_Text:_
#####
Aber grandios ist Renn. Und der Grandiosität dieser schweren, apathischen Schilderungen wird man sich nie entziehen können. Die Konsequenz der Durchführung ist bewundernswert, die Fülle des Erlebten, des Gesehenen ist fast zuviel für den Leser. Welche Szenen! Sie stehen da, und keine Gewalt der Erde reißt sie aus der Erinnerung. Und doch waren sie ergebnislos in ihrer Gegenwart. Der Held dieses Buches geht aus dem Krieg wie er in den Krieg gegangen ist, eine unbefleckte Jungfrau der Seele. Er hat DAS gesehen und kann doch weiterleben. Er steht vor dem enthüllten grausigen Abgrund der Welt, vor dem blutbefleckten Schoß des Schicksals von Menschen und Völkern, und was tut er: Er beschreibt und schweigt.

Vielleicht machen Bücher dieser Art Epoche. Ein Beispiel haben sie nicht in der Literatur. Dieses Buch spricht nicht gegen den Krieg. Es spricht gegen den Menschen. Deshalb geht man mit Entsetzen aus diesen vierhundert Seiten Prosa heraus. Man lese folgende Stelle, wahllos herausgerissen aus tausend, man vergleiche sie mit den Schilderungen eines Tolstoi, Stendhal, Zola, und man sieht die ungeheuere Kluft. »Ich ging langsam weiter. An einer Stelle waren ein paar Drähte gespannt. Ich stieg vorsichtig durch und sah am Boden eine Hand liegen. Sie lag schwarz und wie aus Leder ausgestreckt am Boden. Kleine, tiefschwarze Käfer bewegten sich darauf. Ich beugte mich nieder: Vielleicht kannte ich die Hand? Nein, sie war mir fremd. Vor meinem Unterstand traf ich den einen Gewehrführer von Schatz. Er schien mich zu erwarten.
#####
_Datenteil:_
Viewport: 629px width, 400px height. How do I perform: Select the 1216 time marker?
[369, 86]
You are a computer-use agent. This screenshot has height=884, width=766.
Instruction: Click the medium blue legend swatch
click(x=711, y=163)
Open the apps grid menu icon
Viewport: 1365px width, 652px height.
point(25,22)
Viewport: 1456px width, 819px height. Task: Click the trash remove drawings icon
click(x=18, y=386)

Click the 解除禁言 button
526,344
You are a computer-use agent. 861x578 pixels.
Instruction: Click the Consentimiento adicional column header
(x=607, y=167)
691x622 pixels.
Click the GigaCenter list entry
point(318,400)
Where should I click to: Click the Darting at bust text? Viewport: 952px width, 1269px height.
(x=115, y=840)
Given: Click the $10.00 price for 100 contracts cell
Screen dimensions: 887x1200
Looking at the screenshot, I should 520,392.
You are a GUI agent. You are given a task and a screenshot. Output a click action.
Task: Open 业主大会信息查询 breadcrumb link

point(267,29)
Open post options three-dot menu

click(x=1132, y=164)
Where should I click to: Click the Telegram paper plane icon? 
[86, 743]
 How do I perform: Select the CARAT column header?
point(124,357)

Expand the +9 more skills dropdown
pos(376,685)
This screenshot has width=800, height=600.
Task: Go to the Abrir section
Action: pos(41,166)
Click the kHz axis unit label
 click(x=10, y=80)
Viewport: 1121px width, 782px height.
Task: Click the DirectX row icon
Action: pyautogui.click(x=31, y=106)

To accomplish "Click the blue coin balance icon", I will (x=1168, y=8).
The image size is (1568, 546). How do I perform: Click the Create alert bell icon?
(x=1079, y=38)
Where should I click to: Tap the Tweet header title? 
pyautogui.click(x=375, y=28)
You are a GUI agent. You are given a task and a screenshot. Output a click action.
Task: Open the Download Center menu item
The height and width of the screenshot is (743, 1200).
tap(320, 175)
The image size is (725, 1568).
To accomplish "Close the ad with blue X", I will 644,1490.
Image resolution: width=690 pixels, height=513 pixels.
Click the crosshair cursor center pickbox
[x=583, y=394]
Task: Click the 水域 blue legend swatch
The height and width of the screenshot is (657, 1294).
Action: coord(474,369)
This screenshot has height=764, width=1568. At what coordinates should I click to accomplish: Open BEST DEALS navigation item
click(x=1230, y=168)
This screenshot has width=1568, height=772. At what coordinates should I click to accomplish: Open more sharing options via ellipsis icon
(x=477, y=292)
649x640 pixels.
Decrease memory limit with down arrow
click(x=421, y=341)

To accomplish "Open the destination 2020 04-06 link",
#####
_Aufgaben:_
1. Bitte gib den Abschnitt aus dem Text wortgetreu wieder, beginnend mit „Aber grandios ist“ und weiter bis einschließlich „beschreibt und schweigt.“.
2. Beantworte anhand des Textes:
(a) Wie viele Seiten Prosa umfasst das besprochene Buch?
(b) Mit den Schilderungen welcher drei Autoren soll man die Stelle vergleichen?
(c) Was bewegte sich auf der Hand, die am Boden lag?

_Lösungen je Aufgabe:_
1.
Aber grandios ist Renn. Und der Grandiosität dieser schweren, apathischen Schilderungen wird man sich nie entziehen können. Die Konsequenz der Durchführung ist bewundernswert, die Fülle des Erlebten, des Gesehenen ist fast zuviel für den Leser. Welche Szenen! Sie stehen da, und keine Gewalt der Erde reißt sie aus der Erinnerung. Und doch waren sie ergebnislos in ihrer Gegenwart. Der Held dieses Buches geht aus dem Krieg wie er in den Krieg gegangen ist, eine unbefleckte Jungfrau der Seele. Er hat DAS gesehen und kann doch weiterleben. Er steht vor dem enthüllten grausigen Abgrund der Welt, vor dem blutbefleckten Schoß des Schicksals von Menschen und Völkern, und was tut er: Er beschreibt und schweigt.

2.
(a) Vierhundert Seiten.
(b) Tolstoi, Stendhal und Zola.
(c) Kleine, tiefschwarze Käfer.